[Opening Provided data section]

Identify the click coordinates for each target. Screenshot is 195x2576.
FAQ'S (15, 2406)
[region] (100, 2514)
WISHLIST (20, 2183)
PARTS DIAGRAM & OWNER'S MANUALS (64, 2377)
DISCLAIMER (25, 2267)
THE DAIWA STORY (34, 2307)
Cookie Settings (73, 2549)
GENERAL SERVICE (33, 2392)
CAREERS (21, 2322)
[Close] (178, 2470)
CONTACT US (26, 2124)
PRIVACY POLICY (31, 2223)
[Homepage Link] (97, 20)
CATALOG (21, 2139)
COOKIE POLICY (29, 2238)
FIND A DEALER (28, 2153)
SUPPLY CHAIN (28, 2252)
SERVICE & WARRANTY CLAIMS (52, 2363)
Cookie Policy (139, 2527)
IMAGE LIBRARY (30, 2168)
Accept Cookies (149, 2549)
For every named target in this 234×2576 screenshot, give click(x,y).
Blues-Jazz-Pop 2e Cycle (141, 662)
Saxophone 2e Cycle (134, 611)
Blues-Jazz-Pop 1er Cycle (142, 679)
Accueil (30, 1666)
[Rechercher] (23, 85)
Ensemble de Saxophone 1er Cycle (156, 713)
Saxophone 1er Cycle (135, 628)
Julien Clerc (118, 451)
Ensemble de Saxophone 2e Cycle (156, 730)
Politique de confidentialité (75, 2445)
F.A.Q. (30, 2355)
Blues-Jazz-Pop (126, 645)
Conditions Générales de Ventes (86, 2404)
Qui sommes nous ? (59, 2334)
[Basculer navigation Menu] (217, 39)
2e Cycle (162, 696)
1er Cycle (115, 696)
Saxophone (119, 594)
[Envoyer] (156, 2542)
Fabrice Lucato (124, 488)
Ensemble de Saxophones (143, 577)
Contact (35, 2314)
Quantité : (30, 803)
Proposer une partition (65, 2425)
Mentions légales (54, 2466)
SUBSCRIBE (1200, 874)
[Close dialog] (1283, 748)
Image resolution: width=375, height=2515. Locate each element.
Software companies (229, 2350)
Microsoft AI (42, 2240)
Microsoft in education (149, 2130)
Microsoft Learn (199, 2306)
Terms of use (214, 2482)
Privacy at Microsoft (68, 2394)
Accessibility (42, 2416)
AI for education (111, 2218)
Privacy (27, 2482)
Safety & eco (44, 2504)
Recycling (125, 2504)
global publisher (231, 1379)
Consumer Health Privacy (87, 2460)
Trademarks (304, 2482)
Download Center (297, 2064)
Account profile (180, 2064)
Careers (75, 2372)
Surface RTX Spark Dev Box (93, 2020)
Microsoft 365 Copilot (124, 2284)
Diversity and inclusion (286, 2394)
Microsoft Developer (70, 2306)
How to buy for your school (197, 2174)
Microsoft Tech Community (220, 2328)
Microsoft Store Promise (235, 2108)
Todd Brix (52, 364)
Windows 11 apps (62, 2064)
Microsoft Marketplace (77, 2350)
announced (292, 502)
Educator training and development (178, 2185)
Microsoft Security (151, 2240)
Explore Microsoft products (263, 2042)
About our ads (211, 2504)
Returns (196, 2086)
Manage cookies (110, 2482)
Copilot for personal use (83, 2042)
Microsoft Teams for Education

[Closing Provided data section]

Run a filter over the data above and keep each line that contains the word "target".

Identify the click coordinates for each target. Screenshot is 195x2576.
For every named target in this 234×2576 screenshot, give click(x,y).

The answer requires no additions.